En Allemagne, une étude commanditée par le Versicherungsforen Leipzig, un prestataire de services pour les compagnies d’assurance, a calculé en 2011 que si une assurance voulait constituer des primes suffisantes pour une centrale nucléaire en l’espace de 50 ans, par exemple, elle devrait demander 72 milliards d’euros par an pour la responsabilité civile ! En pratique, les réacteurs ne peuvent donc pas être assurés, à moins que le prix de l’électricité ne soit multiplié par… vingt.

L’étude explique les années de distorsion du marché en faveur de l’énergie nucléaire et au détriment de la concurrence. Uwe Leprich de l’Université des Sciences appliquées de Sarrebruck, y démontre ainsi que « l’énergie nucléaire n’est pas compétitive lorsqu’elle est considérée d’un point de vue économique approprié en termes de politique réglementaire. »

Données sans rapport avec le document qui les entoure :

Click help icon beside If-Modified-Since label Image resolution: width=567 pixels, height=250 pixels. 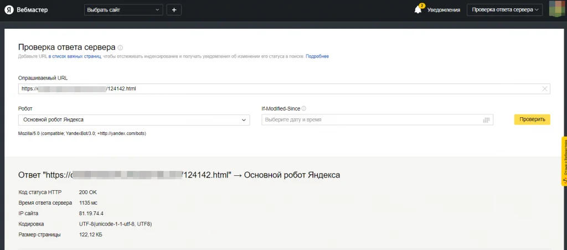tap(304, 109)
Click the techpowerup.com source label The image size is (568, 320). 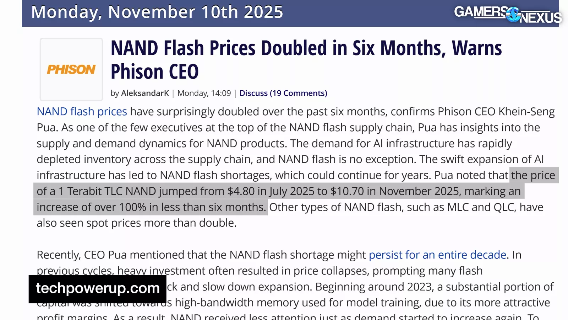(x=98, y=288)
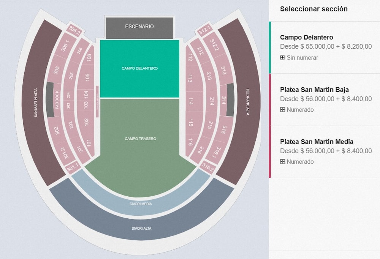Click the Sin numerar grid icon
Image resolution: width=380 pixels, height=259 pixels.
click(x=282, y=58)
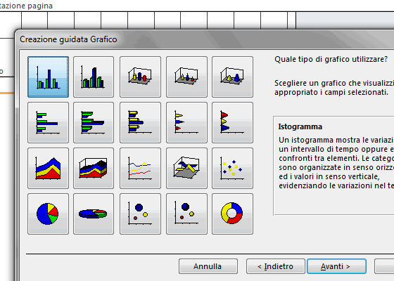Pick the pie chart type
The width and height of the screenshot is (394, 281).
[x=48, y=214]
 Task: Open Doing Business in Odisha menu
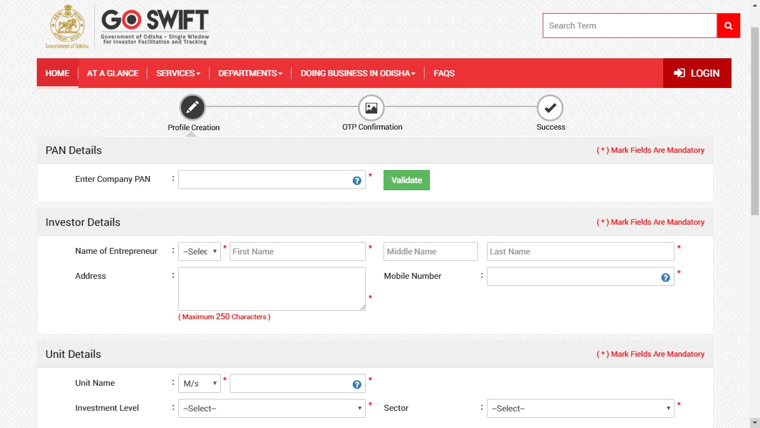click(x=357, y=73)
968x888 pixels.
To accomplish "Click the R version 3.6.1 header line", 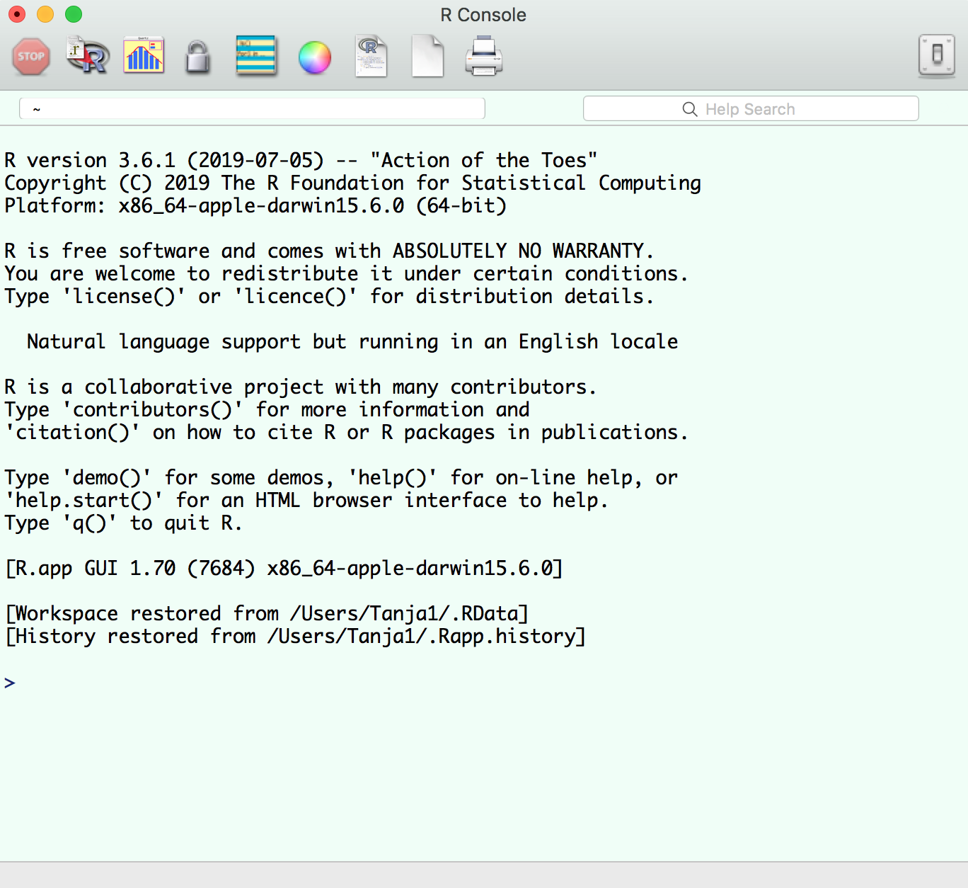I will [301, 161].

Pendant ce temps, en 2020…

  • Le total des investissements mondiaux dans l’électricité renouvelable a dépassé les 300 milliards de dollars, soit près de 10 fois le montant connu des décisions d’investissement pour la construction de réacteurs nucléaires.
  • Le coût du nucléaire ne cesse de croître, que ce soit pour l’exploitation, la prolongation des centrales ou pour la construction de réacteurs de nouvelle génération (Hinkley Point, Flamanville,…).
  • Le coût du mWh nucléaire est de moins en moins compétitif par rapport aux coûts du renouvelable.
  • Au cours de la décennie passée, les estimations de coûts actualisés pour le solaire commercial ont chuté de 89 %, de 70 % pour l’éolien, et augmentaient en même temps de 26 % pour le nucléaire.

“In 2021, total investment in non-hydro renewable electricity capacity reached a record US$366 billion, 15 times the reported global investment decisions for the construction of nuclear power plants that have nevertheless increased over the previous year by about one third to US$24 billion for 8.8 GW. Investment in solar surged by 37 percent to reach US$204 billion and investments in wind power plants increased by 2.8 percent to US$146 billion. Individually, solar investments total 8.5 times and wind six times nuclear power investment decisions.” (WNISR 2022)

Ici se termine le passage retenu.